* **Problem details**
Scan the listing below. Copy each line that contains "beside".

(Supplied information)

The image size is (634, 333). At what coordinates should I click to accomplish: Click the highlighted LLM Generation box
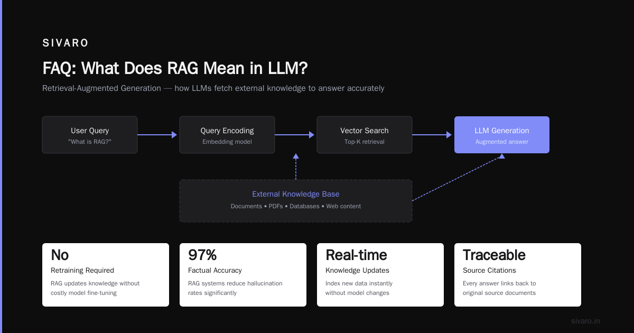point(502,135)
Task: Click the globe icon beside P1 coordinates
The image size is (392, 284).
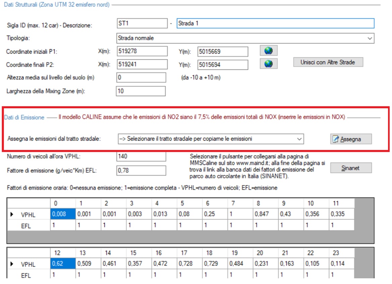Action: pos(268,51)
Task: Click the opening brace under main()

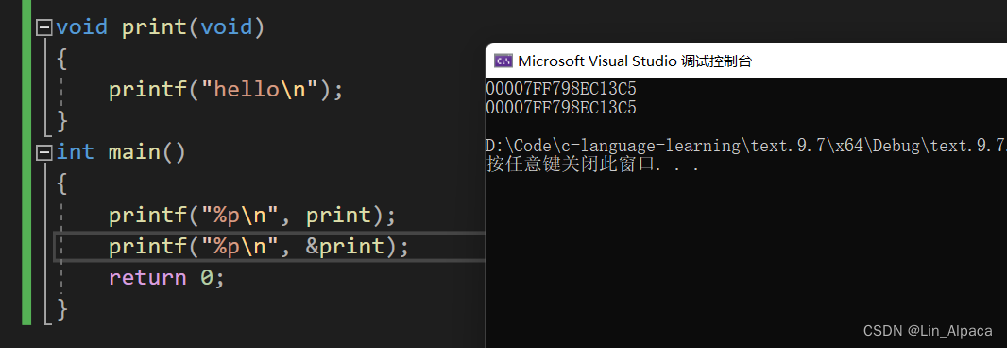Action: point(61,184)
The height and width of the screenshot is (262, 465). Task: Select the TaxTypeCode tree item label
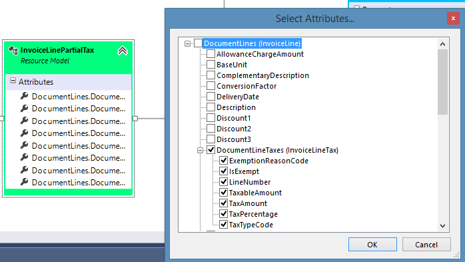coord(251,225)
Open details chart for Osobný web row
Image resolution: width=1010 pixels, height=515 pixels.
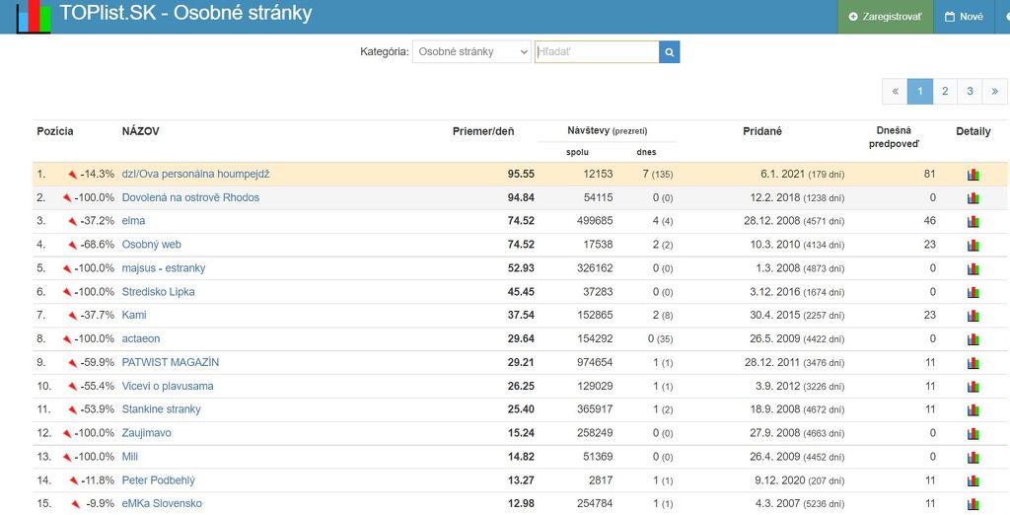973,245
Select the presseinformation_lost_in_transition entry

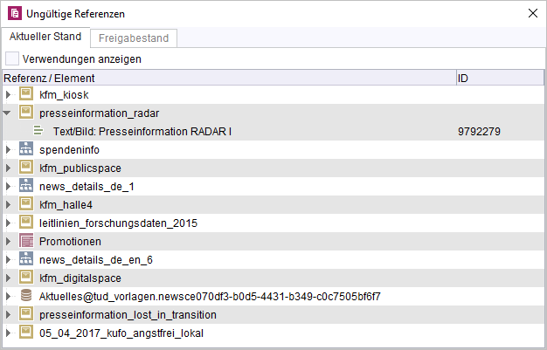pyautogui.click(x=128, y=315)
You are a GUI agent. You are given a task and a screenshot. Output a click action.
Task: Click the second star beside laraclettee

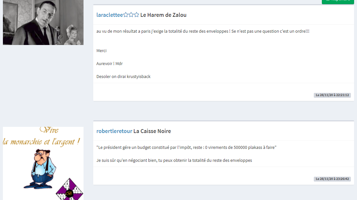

(End Supplied information)

* **Exercise answer**
Task: Click the globe icon beside P1 coordinates
Task: Click the second star beside laraclettee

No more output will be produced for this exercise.